If "remember the magic" is the knife in the heart of Macon fans, then Jones' words are the casual but fatal twist of the blade. Bad enough that Macon is losing its team because the city fathers weren't quick enough to fix up the stadium. Now, fans are reminded before each home game of what they're losing, in case it wasn't woefully obvious already. The net effect is somewhat akin to rubbing a dog's nose in another dog's excrement.
Certainly, the fans suspect who's to blame.
Mitch Clarke: "If the city had just put up $100,000 every year [toward repairs], we wouldn't have this problem."
Joyce Rowland: "They had plenty of chances to fix the field up. I wasn't surprised."
Tim Kurtz: "Macon suffers from a crisis of leadership. There is none."
Perhaps not, but it likely doesn't even matter. Small cities, captivated by the idea of baseball, of the innocence of America's pastime, build gleaming new ballparks and toss the keys to any team that will grab them. The team owners, only too happy to oblige, move in and rake in the bucks from ticket sales, concession sales, even parking. Cities like Macon, meanwhile, with its rich baseball history but empty public coffers, can do little but sweep up the dust the team has left in its wake.
"When you're a minor-league franchise, since you're not limited to being in one of the major media markets, you can play musical cities 'til the cows come home," says Neil deMause, who wrote Field of Schemes, a title that's pretty self-explanatory.
Since 1990, 73 minor-league teams (out of fewer than 200 nationwide) have moved to a new city. And in that time, 87 new minor-league ballparks have sprung up. It's hardly a coincidence that those numbers are so close. Next year, three teams will move. Two of those are Georgia teams packing up. The Macon Braves will move to Rome, where county taxpayers there agreed to build the team a $15 million stadium. And Columbus is losing its Class A club to the Cleveland, Ohio, suburb of Eastlake, which is spending about $17 million to build a new home for the RedStixx.

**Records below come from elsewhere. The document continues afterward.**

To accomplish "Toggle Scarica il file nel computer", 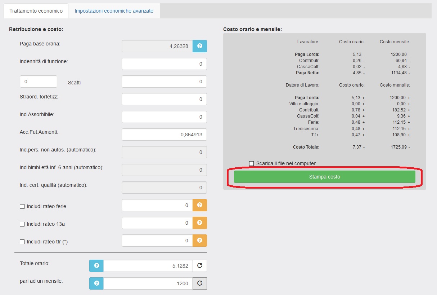I will point(251,164).
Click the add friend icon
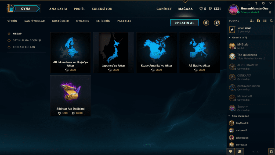 [252, 21]
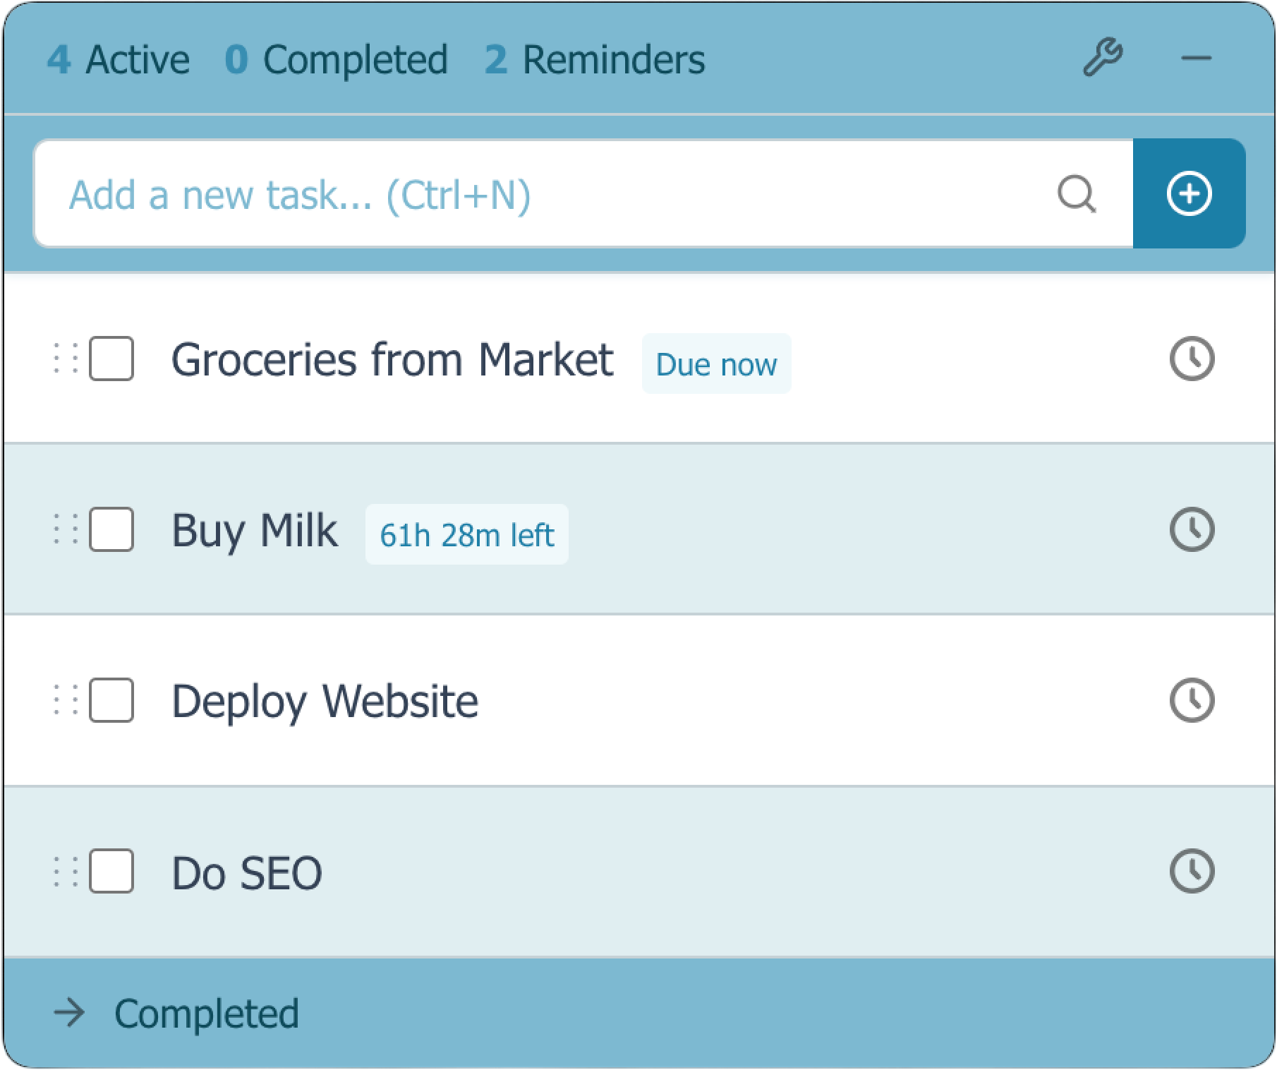Set a reminder clock for Groceries from Market
The width and height of the screenshot is (1277, 1070).
[x=1192, y=359]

Up in the big leagues, the conflicting greed of the players and the owners may lead to yet another baseball strike, but down here in the minors, the owners' mastery of their domain is absolute.

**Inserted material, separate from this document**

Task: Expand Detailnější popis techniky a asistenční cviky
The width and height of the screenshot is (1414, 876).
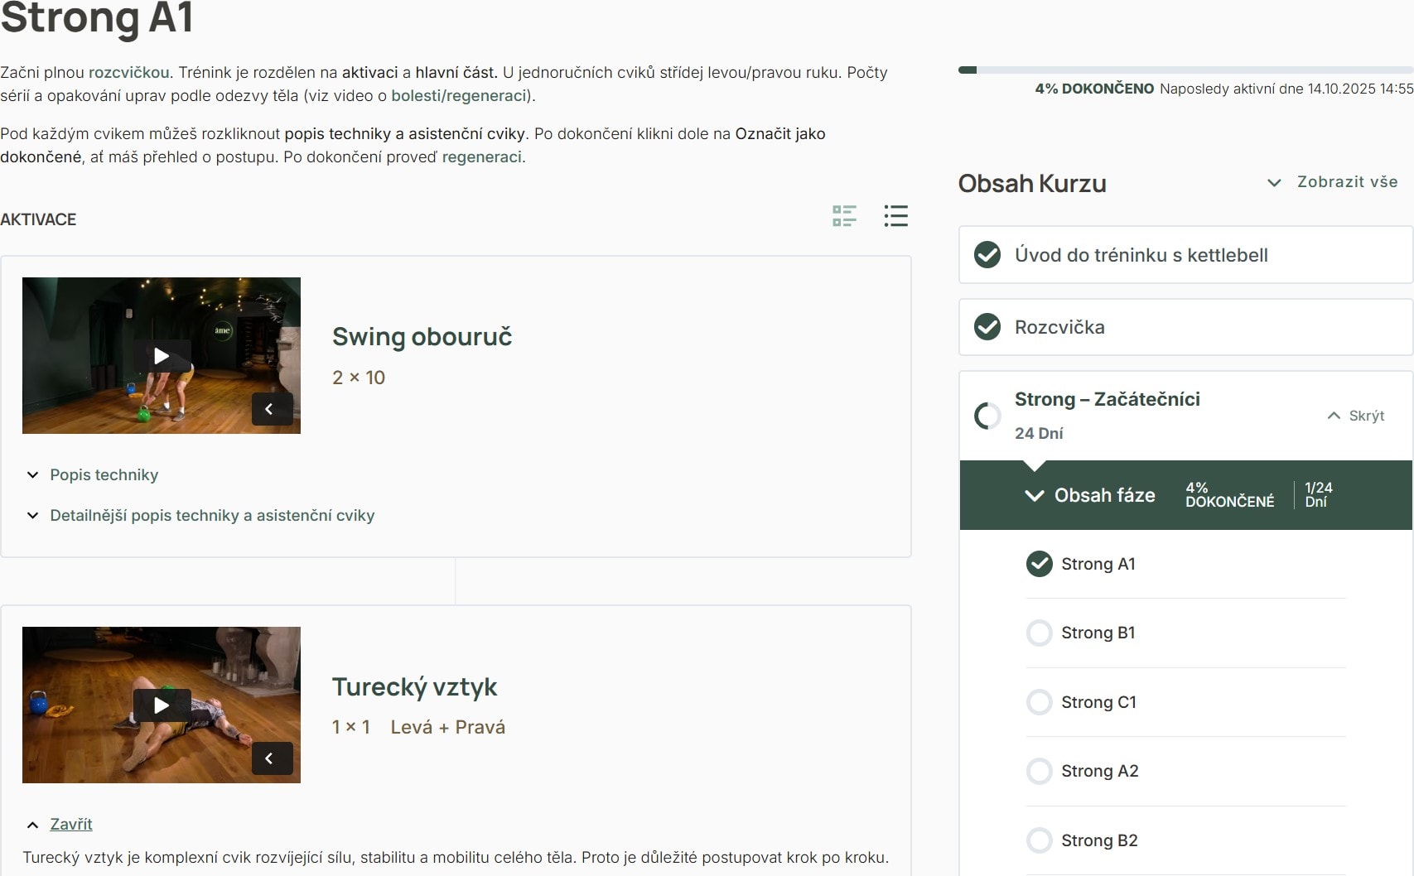Action: 211,515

Near the steps leading up to the grandstand seats behind home plate at Luther Williams is a plaque honoring Harley Bowers. Bowers is a World War II veteran, a retired sports editor of The Macon Telegraph, and, according to the plaque, the man who brought baseball back to Macon. "Lee Robinson came in as mayor in 1989," Bowers recalls. "He called me and said, 'Would you be responsible for getting the baseball situation straightened out?' "
That Macon leaders would have wanted to revive professional baseball is no surprise, given its storied history there. Windy Blanks, whose great-grandfather is former Mayor Luther Williams, remembers going to the field in the early 1960s, watching a young Pete Rose play for the Macon Peaches. Vince Coleman, Tony Perez and John Smiley also put in their dues at the minor-league level in Macon. Ted Williams and Jackie Robinson's minor-league tours took them through Luther Williams Field.
But by 1989, the 60-year-old field was showing its age. The last team had left, for good. Bowers agreed to sign on for the lobbying effort, but he had his conditions.
"I said, 'OK, if you do some work on the baseball park.' And they put in about $800,000 -- new dugouts, new locker rooms."